### Exercise goal
Copy out the material below, changing every "computer-use agent" to "screen helper" and keeping everything else the same.

* START *

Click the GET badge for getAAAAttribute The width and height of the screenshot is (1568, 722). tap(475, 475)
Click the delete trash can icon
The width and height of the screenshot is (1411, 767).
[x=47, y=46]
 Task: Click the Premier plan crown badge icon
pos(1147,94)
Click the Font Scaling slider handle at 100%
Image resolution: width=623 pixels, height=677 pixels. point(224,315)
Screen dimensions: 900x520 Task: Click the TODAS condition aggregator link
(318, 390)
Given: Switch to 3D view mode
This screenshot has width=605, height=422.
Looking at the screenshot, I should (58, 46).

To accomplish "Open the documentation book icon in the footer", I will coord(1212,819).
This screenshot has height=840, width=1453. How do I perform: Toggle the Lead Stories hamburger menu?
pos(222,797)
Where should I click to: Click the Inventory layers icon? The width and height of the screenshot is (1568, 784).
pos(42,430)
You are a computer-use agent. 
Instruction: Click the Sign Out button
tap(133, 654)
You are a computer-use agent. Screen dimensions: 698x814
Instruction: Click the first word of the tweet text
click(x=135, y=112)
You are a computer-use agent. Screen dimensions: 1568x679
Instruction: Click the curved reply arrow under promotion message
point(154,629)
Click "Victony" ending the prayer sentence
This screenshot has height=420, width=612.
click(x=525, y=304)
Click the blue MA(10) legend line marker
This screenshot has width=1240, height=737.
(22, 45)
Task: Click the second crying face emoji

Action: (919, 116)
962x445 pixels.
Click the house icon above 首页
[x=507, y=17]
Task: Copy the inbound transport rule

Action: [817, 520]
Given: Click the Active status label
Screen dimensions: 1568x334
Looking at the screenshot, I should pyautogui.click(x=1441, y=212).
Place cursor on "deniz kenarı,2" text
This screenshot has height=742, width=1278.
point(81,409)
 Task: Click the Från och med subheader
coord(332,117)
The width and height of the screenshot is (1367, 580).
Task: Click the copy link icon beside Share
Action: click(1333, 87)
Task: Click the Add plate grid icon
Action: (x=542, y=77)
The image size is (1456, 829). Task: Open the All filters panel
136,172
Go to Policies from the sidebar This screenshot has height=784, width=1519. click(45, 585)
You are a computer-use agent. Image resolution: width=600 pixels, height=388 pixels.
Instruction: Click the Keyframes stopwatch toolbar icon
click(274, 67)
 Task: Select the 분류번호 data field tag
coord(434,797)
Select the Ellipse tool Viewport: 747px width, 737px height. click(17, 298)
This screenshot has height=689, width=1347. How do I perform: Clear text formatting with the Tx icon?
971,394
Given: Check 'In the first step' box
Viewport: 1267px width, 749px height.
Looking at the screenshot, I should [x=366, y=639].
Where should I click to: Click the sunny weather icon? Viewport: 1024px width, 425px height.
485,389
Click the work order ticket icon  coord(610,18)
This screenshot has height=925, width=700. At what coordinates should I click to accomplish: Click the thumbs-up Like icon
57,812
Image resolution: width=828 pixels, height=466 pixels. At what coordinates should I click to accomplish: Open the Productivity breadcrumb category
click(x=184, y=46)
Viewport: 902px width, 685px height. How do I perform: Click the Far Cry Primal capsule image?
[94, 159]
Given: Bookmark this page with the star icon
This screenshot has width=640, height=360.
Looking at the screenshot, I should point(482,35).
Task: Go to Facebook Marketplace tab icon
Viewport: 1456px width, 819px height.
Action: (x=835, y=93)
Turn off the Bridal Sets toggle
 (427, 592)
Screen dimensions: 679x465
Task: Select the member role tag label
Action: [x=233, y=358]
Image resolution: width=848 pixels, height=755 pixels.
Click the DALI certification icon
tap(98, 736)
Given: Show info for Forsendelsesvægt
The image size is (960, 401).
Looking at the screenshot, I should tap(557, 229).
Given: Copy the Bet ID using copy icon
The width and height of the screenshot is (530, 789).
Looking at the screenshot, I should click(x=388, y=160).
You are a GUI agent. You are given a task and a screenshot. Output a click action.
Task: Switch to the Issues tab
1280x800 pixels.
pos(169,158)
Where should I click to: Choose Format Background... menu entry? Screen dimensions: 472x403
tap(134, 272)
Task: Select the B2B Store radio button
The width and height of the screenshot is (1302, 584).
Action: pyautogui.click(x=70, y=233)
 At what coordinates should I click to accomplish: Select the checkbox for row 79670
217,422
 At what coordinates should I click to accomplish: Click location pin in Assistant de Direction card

* END *

### Response
Click the GET badge for getAAAAttribute The width and height of the screenshot is (1568, 722). tap(475, 475)
Click the delete trash can icon
The width and height of the screenshot is (1411, 767).
[x=47, y=46]
 Task: Click the Premier plan crown badge icon
pos(1147,94)
Click the Font Scaling slider handle at 100%
Image resolution: width=623 pixels, height=677 pixels. point(224,315)
Screen dimensions: 900x520 Task: Click the TODAS condition aggregator link
(318, 390)
Given: Switch to 3D view mode
This screenshot has width=605, height=422.
Looking at the screenshot, I should (58, 46).

To accomplish "Open the documentation book icon in the footer", I will coord(1212,819).
This screenshot has height=840, width=1453. How do I perform: Toggle the Lead Stories hamburger menu?
pos(222,797)
Where should I click to: Click the Inventory layers icon? The width and height of the screenshot is (1568, 784).
pos(42,430)
You are a screen helper. 
Instruction: Click the Sign Out button
tap(133, 654)
You are a screen helper. Screen dimensions: 698x814
Instruction: Click the first word of the tweet text
click(x=135, y=112)
You are a screen helper. Screen dimensions: 1568x679
Instruction: Click the curved reply arrow under promotion message
point(154,629)
Click "Victony" ending the prayer sentence
This screenshot has height=420, width=612.
click(x=525, y=304)
Click the blue MA(10) legend line marker
This screenshot has width=1240, height=737.
(22, 45)
Task: Click the second crying face emoji

Action: (919, 116)
962x445 pixels.
Click the house icon above 首页
[x=507, y=17]
Task: Copy the inbound transport rule

Action: [817, 520]
Given: Click the Active status label
Screen dimensions: 1568x334
Looking at the screenshot, I should pyautogui.click(x=1441, y=212).
Place cursor on "deniz kenarı,2" text
This screenshot has height=742, width=1278.
point(81,409)
 Task: Click the Från och med subheader
coord(332,117)
The width and height of the screenshot is (1367, 580).
Task: Click the copy link icon beside Share
Action: click(1333, 87)
Task: Click the Add plate grid icon
Action: (x=542, y=77)
The image size is (1456, 829). Task: Open the All filters panel
136,172
Go to Policies from the sidebar This screenshot has height=784, width=1519. click(45, 585)
You are a screen helper. Image resolution: width=600 pixels, height=388 pixels.
Instruction: Click the Keyframes stopwatch toolbar icon
click(274, 67)
 Task: Select the 분류번호 data field tag
coord(434,797)
Select the Ellipse tool Viewport: 747px width, 737px height. click(17, 298)
This screenshot has height=689, width=1347. How do I perform: Clear text formatting with the Tx icon?
971,394
Given: Check 'In the first step' box
Viewport: 1267px width, 749px height.
Looking at the screenshot, I should [x=366, y=639].
Where should I click to: Click the sunny weather icon? Viewport: 1024px width, 425px height.
485,389
Click the work order ticket icon  coord(610,18)
This screenshot has height=925, width=700. At what coordinates should I click to accomplish: Click the thumbs-up Like icon
57,812
Image resolution: width=828 pixels, height=466 pixels. At what coordinates should I click to accomplish: Open the Productivity breadcrumb category
click(x=184, y=46)
Viewport: 902px width, 685px height. How do I perform: Click the Far Cry Primal capsule image?
[94, 159]
Given: Bookmark this page with the star icon
This screenshot has width=640, height=360.
Looking at the screenshot, I should point(482,35).
Task: Go to Facebook Marketplace tab icon
Viewport: 1456px width, 819px height.
Action: (x=835, y=93)
Turn off the Bridal Sets toggle
 (427, 592)
Screen dimensions: 679x465
Task: Select the member role tag label
Action: [x=233, y=358]
Image resolution: width=848 pixels, height=755 pixels.
Click the DALI certification icon
tap(98, 736)
Given: Show info for Forsendelsesvægt
The image size is (960, 401).
Looking at the screenshot, I should tap(557, 229).
Given: Copy the Bet ID using copy icon
The width and height of the screenshot is (530, 789).
Looking at the screenshot, I should click(x=388, y=160).
You are a GUI agent. You are given a task and a screenshot. Output a click action.
Task: Switch to the Issues tab
1280x800 pixels.
pos(169,158)
Where should I click to: Choose Format Background... menu entry? Screen dimensions: 472x403
tap(134, 272)
Task: Select the B2B Store radio button
The width and height of the screenshot is (1302, 584).
Action: pyautogui.click(x=70, y=233)
 At what coordinates should I click to accomplish: Select the checkbox for row 79670
217,422
 At what coordinates should I click to accomplish: Click location pin in Assistant de Direction card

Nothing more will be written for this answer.